In a media-dominated world, where information travels far faster than people themselves, you might think that this kind of experience is common. Stories of heroism and horror, bravery and badness spill across the front pages of newspapers and news websites every day. We are constantly exposed to every corner of the world. We share in those conflicts and triumphs as if we were also there. Don’t we?

Not really. Actually, we don’t know much at all.

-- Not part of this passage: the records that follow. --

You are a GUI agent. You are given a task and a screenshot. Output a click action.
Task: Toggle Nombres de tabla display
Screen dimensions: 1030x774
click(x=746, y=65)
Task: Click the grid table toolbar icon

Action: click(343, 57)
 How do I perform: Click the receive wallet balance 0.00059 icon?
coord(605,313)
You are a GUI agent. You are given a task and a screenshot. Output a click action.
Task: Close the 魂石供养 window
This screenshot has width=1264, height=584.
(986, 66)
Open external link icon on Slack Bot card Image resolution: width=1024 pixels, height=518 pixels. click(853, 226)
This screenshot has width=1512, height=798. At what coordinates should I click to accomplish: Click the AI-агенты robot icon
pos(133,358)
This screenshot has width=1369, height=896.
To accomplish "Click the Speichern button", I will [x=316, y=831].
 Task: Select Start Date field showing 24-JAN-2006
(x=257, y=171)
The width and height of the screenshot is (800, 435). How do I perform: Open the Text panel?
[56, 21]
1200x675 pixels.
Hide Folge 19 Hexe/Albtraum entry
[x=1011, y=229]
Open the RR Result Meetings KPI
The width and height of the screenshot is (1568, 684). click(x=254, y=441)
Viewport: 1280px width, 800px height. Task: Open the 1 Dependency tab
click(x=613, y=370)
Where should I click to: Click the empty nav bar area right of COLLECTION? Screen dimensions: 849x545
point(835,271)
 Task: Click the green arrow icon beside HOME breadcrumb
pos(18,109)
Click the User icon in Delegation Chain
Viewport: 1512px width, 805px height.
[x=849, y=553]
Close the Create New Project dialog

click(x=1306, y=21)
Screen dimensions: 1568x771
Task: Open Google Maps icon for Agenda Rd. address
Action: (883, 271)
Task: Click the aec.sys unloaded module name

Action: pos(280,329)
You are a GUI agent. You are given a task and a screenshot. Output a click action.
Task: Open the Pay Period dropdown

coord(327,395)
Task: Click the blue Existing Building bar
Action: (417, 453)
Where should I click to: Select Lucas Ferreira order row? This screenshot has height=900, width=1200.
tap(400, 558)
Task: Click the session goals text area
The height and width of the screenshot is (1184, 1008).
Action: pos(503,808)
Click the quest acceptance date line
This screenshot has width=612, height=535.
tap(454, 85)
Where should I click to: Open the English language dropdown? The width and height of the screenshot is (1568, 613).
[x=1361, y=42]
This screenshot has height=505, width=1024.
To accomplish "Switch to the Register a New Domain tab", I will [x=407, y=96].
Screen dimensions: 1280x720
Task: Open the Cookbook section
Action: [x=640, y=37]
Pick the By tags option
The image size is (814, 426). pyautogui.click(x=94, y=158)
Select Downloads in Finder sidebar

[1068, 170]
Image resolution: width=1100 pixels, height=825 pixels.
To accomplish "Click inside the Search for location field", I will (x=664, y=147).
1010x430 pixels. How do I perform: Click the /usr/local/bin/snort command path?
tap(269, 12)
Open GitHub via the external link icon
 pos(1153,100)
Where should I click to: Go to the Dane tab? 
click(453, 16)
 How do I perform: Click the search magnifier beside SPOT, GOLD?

Why should we care about Syria or a Michigan homecoming? If my plane doesn’t crash, why should I be worried about anyone else’s? If your parents, your sister, your friends and your pets are safe, why be concerned that mortars are touching down in Turkey? Read the feel-good stories in the local newspaper, and despair at the troubles that more directly affect you. That’s a pragmatic, human characteristic. It’s normal. Bombarded with the stories of seven billion other, distant people, why bother to sift through it all for anything more than interest’s sake?

Practically, this makes sense. We haven’t got time to know each country of the world intimately. But we can do more. The vastness of the modern world should not encourage languor and apathy but instead should open doors to the rest of the planet. Sure, we don’t have to be intimately involved in every single region of the world — that’s not possible. A broad international awareness, however, is crucial. Visit far-flung places, or at least learn from people who already have. Go to a lecture by someone like Samar Yazbek. Or just spend some more time on cnn.com. Maybe when you read that one human just blew up himself and 10 others, you should stop and think what that really means. One day, we will no longer be students. One day, we might be running the world. Take some time now to really get to know it. It’s worth it.

Phil Mooney is a sophomore from Belfast, Northern Ireland. He can be reached at pmooney@princeton.edu.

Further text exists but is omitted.